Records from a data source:
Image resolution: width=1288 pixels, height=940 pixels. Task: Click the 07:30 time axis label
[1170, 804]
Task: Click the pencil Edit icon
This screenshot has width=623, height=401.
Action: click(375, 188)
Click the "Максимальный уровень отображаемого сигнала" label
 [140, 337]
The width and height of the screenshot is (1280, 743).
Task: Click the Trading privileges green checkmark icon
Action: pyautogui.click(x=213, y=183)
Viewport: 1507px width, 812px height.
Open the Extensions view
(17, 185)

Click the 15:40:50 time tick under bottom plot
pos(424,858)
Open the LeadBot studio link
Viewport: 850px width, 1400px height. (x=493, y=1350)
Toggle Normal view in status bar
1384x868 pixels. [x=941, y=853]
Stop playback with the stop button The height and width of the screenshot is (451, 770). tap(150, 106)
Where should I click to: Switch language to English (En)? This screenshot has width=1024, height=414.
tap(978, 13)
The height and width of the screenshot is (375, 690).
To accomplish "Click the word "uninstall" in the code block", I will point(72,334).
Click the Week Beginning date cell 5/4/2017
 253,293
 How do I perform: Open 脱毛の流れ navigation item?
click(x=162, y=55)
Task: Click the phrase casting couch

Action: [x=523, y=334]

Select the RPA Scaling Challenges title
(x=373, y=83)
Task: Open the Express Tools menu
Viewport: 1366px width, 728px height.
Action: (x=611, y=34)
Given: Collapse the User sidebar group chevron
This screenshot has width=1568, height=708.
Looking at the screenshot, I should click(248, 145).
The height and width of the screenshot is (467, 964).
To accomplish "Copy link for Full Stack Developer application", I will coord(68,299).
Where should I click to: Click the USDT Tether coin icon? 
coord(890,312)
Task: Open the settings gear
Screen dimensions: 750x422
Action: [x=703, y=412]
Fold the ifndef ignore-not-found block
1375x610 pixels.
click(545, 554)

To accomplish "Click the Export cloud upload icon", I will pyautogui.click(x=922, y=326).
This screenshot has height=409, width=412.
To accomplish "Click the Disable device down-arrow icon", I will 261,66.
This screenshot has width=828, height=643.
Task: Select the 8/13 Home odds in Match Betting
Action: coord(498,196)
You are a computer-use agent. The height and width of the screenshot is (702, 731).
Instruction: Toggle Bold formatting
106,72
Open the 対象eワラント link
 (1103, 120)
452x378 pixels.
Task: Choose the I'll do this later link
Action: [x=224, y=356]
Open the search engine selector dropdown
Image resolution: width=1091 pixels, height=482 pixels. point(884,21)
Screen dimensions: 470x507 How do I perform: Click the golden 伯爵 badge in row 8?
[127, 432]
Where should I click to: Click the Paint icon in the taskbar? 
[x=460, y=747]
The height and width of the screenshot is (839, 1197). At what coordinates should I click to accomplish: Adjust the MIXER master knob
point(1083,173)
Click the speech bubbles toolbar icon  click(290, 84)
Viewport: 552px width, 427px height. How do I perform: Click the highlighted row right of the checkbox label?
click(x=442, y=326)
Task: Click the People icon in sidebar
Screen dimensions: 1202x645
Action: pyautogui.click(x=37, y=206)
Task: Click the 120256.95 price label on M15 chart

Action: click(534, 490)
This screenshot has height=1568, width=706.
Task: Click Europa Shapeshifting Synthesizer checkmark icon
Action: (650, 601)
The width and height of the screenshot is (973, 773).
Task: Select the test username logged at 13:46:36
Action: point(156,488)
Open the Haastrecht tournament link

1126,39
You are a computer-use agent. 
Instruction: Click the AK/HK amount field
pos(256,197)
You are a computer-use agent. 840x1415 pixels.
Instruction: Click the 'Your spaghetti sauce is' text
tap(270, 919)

What the task requires:
Give the entries again, every one of them exactly.

Response to the exercise:
Image resolution: width=1288 pixels, height=940 pixels. Task: Click the 07:30 time axis label
[1170, 804]
Task: Click the pencil Edit icon
This screenshot has width=623, height=401.
Action: click(375, 188)
Click the "Максимальный уровень отображаемого сигнала" label
 [140, 337]
The width and height of the screenshot is (1280, 743).
Task: Click the Trading privileges green checkmark icon
Action: pyautogui.click(x=213, y=183)
Viewport: 1507px width, 812px height.
Open the Extensions view
(17, 185)

Click the 15:40:50 time tick under bottom plot
pos(424,858)
Open the LeadBot studio link
Viewport: 850px width, 1400px height. (x=493, y=1350)
Toggle Normal view in status bar
1384x868 pixels. [x=941, y=853]
Stop playback with the stop button The height and width of the screenshot is (451, 770). tap(150, 106)
Where should I click to: Switch language to English (En)? This screenshot has width=1024, height=414.
tap(978, 13)
The height and width of the screenshot is (375, 690).
To accomplish "Click the word "uninstall" in the code block", I will point(72,334).
Click the Week Beginning date cell 5/4/2017
 253,293
 How do I perform: Open 脱毛の流れ navigation item?
click(x=162, y=55)
Task: Click the phrase casting couch

Action: [x=523, y=334]

Select the RPA Scaling Challenges title
(x=373, y=83)
Task: Open the Express Tools menu
Viewport: 1366px width, 728px height.
Action: (x=611, y=34)
Given: Collapse the User sidebar group chevron
This screenshot has width=1568, height=708.
Looking at the screenshot, I should click(248, 145).
The height and width of the screenshot is (467, 964).
To accomplish "Copy link for Full Stack Developer application", I will coord(68,299).
Where should I click to: Click the USDT Tether coin icon? 
coord(890,312)
Task: Open the settings gear
Screen dimensions: 750x422
Action: [x=703, y=412]
Fold the ifndef ignore-not-found block
1375x610 pixels.
click(545, 554)

To accomplish "Click the Export cloud upload icon", I will pyautogui.click(x=922, y=326).
This screenshot has height=409, width=412.
To accomplish "Click the Disable device down-arrow icon", I will 261,66.
This screenshot has width=828, height=643.
Task: Select the 8/13 Home odds in Match Betting
Action: coord(498,196)
You are a computer-use agent. The height and width of the screenshot is (702, 731).
Instruction: Toggle Bold formatting
106,72
Open the 対象eワラント link
 (1103, 120)
452x378 pixels.
Task: Choose the I'll do this later link
Action: [x=224, y=356]
Open the search engine selector dropdown
Image resolution: width=1091 pixels, height=482 pixels. point(884,21)
Screen dimensions: 470x507 How do I perform: Click the golden 伯爵 badge in row 8?
[127, 432]
Where should I click to: Click the Paint icon in the taskbar? 
[x=460, y=747]
The height and width of the screenshot is (839, 1197). At what coordinates should I click to accomplish: Adjust the MIXER master knob
point(1083,173)
Click the speech bubbles toolbar icon  click(290, 84)
Viewport: 552px width, 427px height. How do I perform: Click the highlighted row right of the checkbox label?
click(x=442, y=326)
Task: Click the People icon in sidebar
Screen dimensions: 1202x645
Action: pyautogui.click(x=37, y=206)
Task: Click the 120256.95 price label on M15 chart

Action: click(534, 490)
This screenshot has height=1568, width=706.
Task: Click Europa Shapeshifting Synthesizer checkmark icon
Action: (650, 601)
The width and height of the screenshot is (973, 773).
Task: Select the test username logged at 13:46:36
Action: point(156,488)
Open the Haastrecht tournament link

1126,39
You are a computer-use agent. 
Instruction: Click the AK/HK amount field
pos(256,197)
You are a computer-use agent. 840x1415 pixels.
Instruction: Click the 'Your spaghetti sauce is' text
tap(270, 919)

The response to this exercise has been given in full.